The vulnerability involved in having a child, as a woman; I don't think you fully grasp that until it happens. But the pain this will have caused his partner... If you were to fall pregnant by him, make no mistake, he will do the same to you.
This was a wake up call, that your partner wasn't the one for you. But stop playing the pick me dance- doesn't it repulse you to think how smug he must be feeling. These men don't think you're star-crossed lovers, or that you are incredibly special. They just grab on to the first one that will accept their BS (as most women won't), as they are narcissists, and need to cheat to feel special.

Mermaid92 · 02/01/2021 23:41

Thanks for all your comments guys.
Trust me i have had all of these thoughts in my head for quite some time. Im finding it difficult to leave when i gave up a healthy relationship to be with him, where a year ago i was so looking forward to trying for kids of my own and i feel ive throen my dreams away for him. My fault, I know. Also difficult as I work with him and will still have to speak to him in work every day. I have lived alone through lockdown for the past 8 months and he is the person that has been there for me all day every day when I have been struggling. I know ironic since I struggle because of his ways also. We are currently in lockdown and in different countries so unable to see each other anytime soon. He has done wrong but he's a wonderful dad and struggles a lot having less contact with baby. He was with babys mum for 10 years and has not done this before, confirmed by her. He says he stays over to help baby mum as she is working part time and also has baby who is now 2. He says he stays to do his part as he already feels like a failed father for leaving the relationship. He says he doesnt want baby mum to burn out and struggle through lockdown. He said he wont talk to me while hes there as he doesnt want to cause further conflict with baby mum and to cause more arguing in front if baby. Not sure if i should be understanding here or if im being a complete fool for considering staying.

OP posts:
Cantpickausername5 · 02/01/2021 23:43

How long does he plan to not tell his partner that he is a relationship with you? Another year, when baby's at school, at college? Or after a whole year have ye not talked about this? Just sitting around at home hoping for a man who cheated on his partner with a new born baby. I mean that's really really sad. You can get an absolute definite answer though, give him an ultimatum, tell him has till this date and if his not told her and started a proper official relationship with you or your done and actually mean it. And I'm talking weeks here, not another wasted year.

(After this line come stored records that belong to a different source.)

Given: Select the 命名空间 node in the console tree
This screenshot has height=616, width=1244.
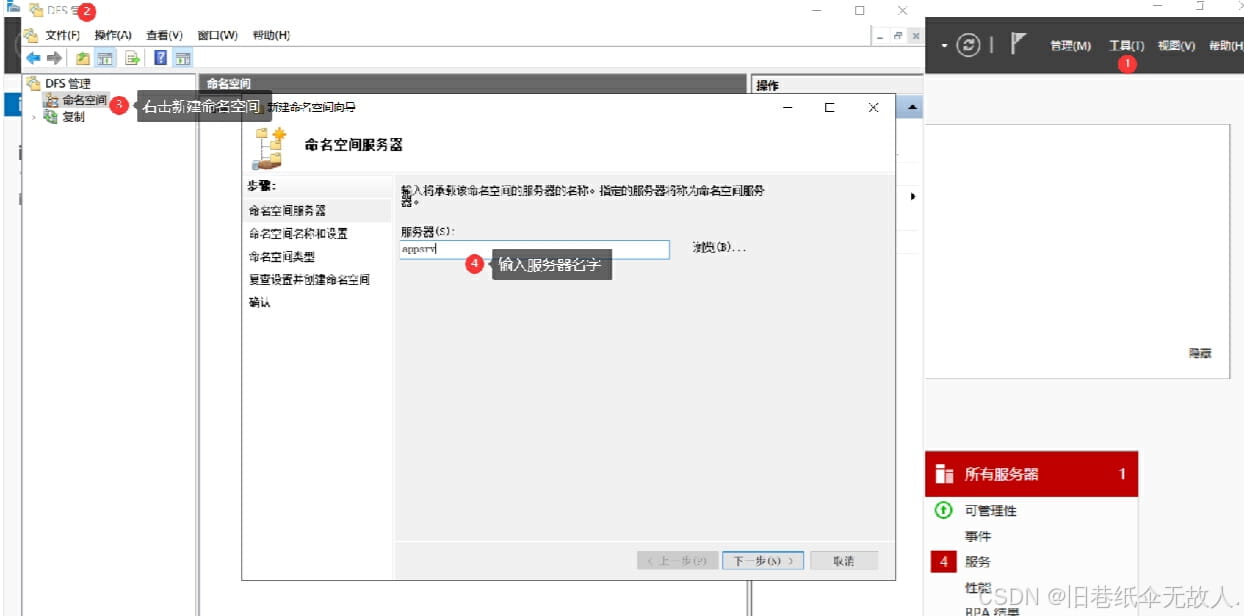Looking at the screenshot, I should click(85, 100).
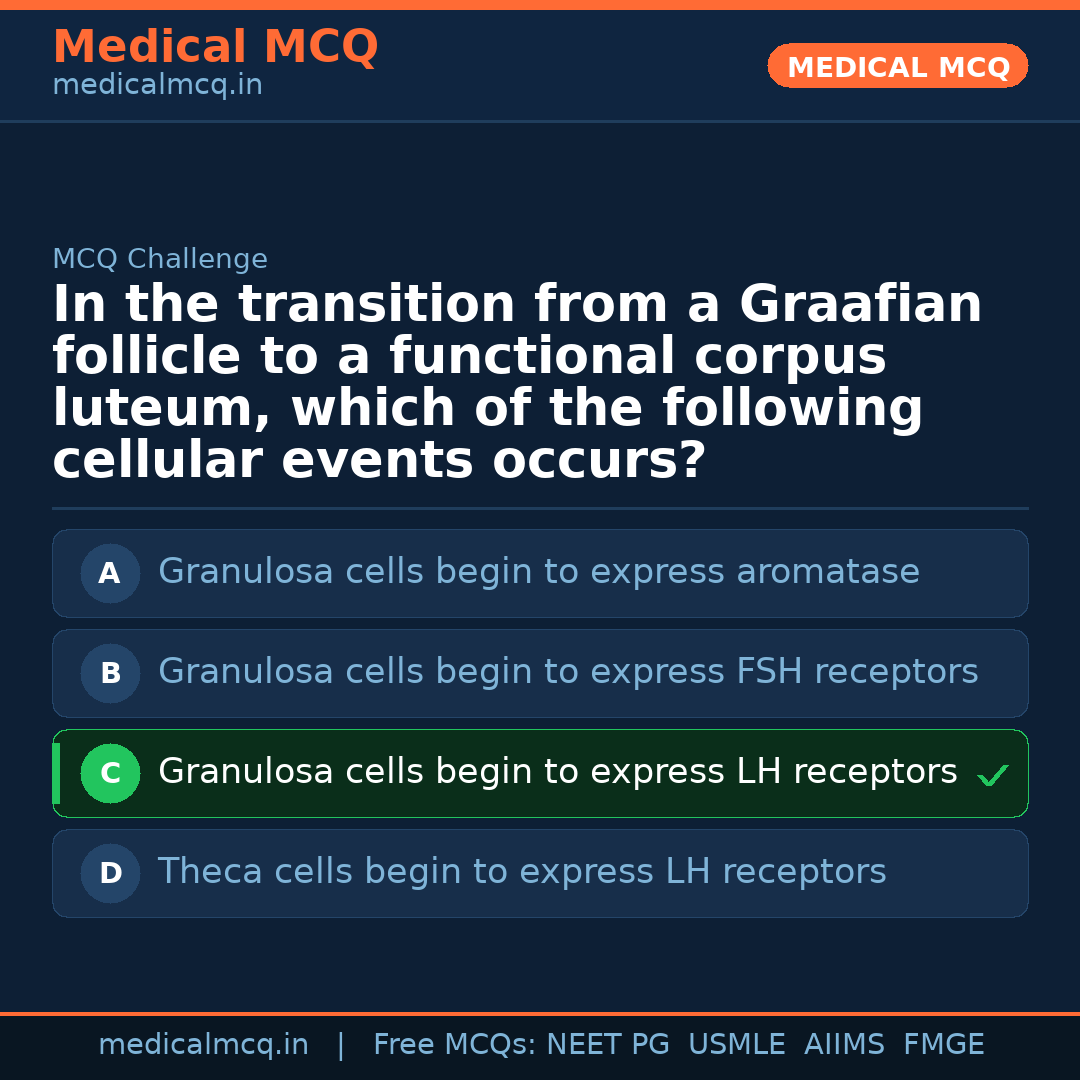Select answer Granulosa cells express FSH receptors
1080x1080 pixels.
point(567,672)
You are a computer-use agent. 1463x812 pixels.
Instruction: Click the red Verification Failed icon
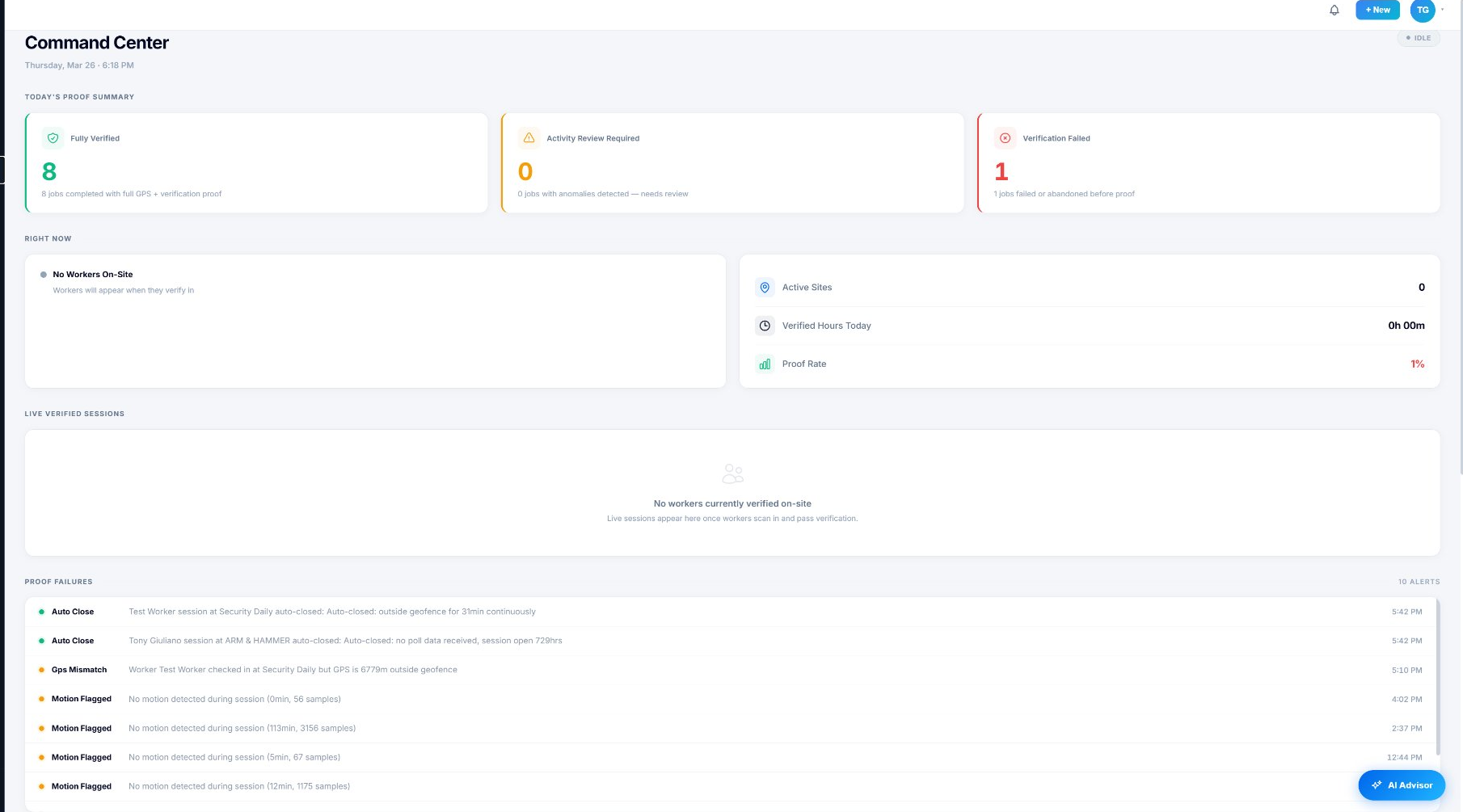click(x=1005, y=138)
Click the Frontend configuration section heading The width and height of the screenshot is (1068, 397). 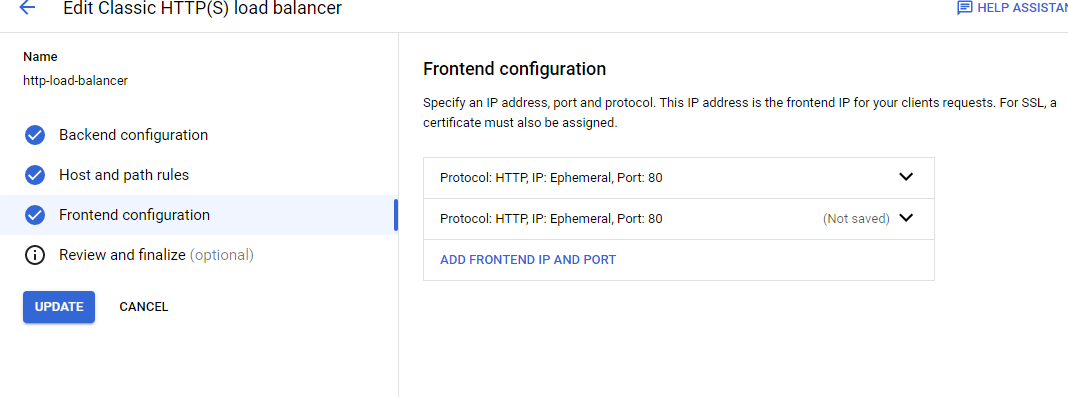tap(514, 69)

Bet anything he won't, because not one of us believes his leaving her and I even think you know he has no intention as otherwise you would have done it by now. Your intentionally living in this fantasy.

fastwigglylines · 02/01/2021 23:52

You are being a complete fool. There is no future in this. Walk away.

Plus, there's a child involved. Yes, you are being a homewrecker. Please start recognising the baby as an actual human being not just an inconvenience and leave her/his parents alone to sort their shit out.